Susan de Alejos, another special education teacher, has been teaching for 15 years. She has jumped at extra chances to learn and teach beyond her regular course load, such as attending teacher-run skill sharing sessions on weekends and becoming a “super tutor.” (The district ended up accepting all 102 teachers who applied for that post, according to Boucher.)
This year, de Alejos (pictured with Rodriguez) wanted to learn more about the teenage male brain. She looked at her caseload and realized that most of the students she is assigned to help are boys. She said learning about boys’ impulse control and development helped her to become “a little more patient with them,” and to give them time to sit quietly before participating in the lesson if they need to.

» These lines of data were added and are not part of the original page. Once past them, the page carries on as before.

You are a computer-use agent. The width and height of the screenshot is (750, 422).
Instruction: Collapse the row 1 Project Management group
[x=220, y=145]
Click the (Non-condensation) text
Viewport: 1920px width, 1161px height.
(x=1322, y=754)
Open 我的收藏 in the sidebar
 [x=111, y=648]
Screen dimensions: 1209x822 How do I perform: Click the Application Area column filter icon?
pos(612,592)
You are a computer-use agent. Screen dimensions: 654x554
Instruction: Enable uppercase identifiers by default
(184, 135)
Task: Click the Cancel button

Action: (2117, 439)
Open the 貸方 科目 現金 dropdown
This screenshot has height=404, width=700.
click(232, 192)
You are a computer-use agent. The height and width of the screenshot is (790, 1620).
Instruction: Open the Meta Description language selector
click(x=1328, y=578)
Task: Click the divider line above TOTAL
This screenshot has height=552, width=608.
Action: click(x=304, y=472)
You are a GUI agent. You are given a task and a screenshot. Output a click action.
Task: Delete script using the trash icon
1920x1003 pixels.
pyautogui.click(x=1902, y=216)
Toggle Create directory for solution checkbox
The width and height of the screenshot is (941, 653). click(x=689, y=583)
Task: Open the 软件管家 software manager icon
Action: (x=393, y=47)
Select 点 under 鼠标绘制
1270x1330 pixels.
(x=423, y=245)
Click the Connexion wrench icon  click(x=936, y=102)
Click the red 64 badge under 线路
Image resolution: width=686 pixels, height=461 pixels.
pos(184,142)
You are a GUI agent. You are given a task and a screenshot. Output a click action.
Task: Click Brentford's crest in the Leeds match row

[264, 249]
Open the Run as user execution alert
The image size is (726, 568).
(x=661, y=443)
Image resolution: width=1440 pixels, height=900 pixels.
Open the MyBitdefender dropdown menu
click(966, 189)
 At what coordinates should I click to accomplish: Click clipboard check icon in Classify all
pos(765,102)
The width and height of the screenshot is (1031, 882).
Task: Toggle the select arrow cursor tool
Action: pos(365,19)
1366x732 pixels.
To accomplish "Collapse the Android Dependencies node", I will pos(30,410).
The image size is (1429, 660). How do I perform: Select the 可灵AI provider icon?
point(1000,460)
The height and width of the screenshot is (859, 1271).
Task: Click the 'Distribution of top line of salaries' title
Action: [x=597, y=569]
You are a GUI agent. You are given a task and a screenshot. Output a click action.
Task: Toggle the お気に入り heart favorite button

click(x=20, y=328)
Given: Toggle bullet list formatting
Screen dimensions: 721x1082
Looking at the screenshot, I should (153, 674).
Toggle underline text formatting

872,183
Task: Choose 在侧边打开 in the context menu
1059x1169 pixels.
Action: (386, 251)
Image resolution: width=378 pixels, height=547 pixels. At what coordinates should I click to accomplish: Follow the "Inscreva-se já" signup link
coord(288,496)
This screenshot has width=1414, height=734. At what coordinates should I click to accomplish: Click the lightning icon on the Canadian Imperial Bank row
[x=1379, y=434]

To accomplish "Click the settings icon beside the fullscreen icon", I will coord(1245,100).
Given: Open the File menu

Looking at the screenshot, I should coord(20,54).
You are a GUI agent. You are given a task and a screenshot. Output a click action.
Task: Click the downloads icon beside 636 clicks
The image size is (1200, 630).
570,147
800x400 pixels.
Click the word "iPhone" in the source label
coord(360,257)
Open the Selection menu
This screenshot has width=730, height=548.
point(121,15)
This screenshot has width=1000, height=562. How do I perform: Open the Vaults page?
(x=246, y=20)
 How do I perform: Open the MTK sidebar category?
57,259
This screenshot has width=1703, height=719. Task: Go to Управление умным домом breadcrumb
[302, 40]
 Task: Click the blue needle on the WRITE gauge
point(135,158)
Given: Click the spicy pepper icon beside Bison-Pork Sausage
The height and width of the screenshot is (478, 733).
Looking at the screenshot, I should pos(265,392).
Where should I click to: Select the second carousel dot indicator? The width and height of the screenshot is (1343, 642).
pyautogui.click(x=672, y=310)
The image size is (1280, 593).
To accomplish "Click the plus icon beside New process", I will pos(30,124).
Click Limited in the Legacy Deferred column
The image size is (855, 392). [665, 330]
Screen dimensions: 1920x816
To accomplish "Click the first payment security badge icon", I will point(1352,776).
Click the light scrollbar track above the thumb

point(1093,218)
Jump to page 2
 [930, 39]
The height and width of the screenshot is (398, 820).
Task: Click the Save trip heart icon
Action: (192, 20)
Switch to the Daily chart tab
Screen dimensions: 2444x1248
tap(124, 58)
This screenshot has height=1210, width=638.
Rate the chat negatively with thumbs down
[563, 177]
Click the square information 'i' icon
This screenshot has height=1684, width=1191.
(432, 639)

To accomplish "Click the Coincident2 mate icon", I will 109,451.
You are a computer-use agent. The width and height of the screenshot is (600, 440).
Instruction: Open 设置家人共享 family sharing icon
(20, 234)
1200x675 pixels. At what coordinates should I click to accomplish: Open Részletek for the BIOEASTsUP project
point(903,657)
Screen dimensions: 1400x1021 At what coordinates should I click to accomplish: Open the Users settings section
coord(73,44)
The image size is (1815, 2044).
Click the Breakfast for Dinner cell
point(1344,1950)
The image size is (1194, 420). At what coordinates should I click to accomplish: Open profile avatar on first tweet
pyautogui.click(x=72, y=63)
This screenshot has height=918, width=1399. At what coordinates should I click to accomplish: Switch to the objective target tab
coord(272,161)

Rodriguez has emerged as “one of our best” facilitators this year, said Boucher, who has seen her group in action.
He said Rodriguez was “willing to push her participants to share” on days when they didn’t feel like doing so. “Her willingness to ask for a lot from her group members” made her stand out, he said. “It was her ability to say — like she would say [to] her students — I need you to do a little bit more.”
“She’s so welcoming,” Boucher added, “it’s hard to go into her room” for a Dream-Team meeting “and feel like this is just another thing” to do.
Not all of the groups worked out so dreamily. Three of them fell apart. Career High teacher Gretchen Gurr, whom the district promoted as the face of the program at a press conference in November, left mid-year to relocate to Vermont. Her group, in which teachers had been helping each other problem-solve lesson plans at Mamoun’s Restaurant, stopped meeting.
Another challenge of the program, Boucher said, “is tying [the work] closely enough to the school-level priorities that it supports the school’s mission without giving up teacher autonomy over their own development.” Put plainly: There has been a tension between the groups focusing on what teachers want to learn, versus on what the school leadership wants them to work on.
“Finding time for groups to meet has been a challenge,” Boucher added. The district set up the program without setting aside a time when teachers could meet during the school day. “Some groups found that it was a heavy burden to get together every two weeks,” he said.
As the district looks to grow the program next year, some schools have marked off a time for teachers to meet during the school day. Finding time for teachers to meet is made easier by the new teachers contract, which adds one half-hour per day of teacher collaboration time to the school day starting next year. However, some schools have booked up that time for school-directed professional development, not teacher-driven sessions.
De Alejos, who showed up at the pizza party with a handwritten thank-you card for G‑Rod, said she definitely plans to re-sign with the Dream Team next year.
“I crave getting together with people,” she said. “I get a lot out of it.”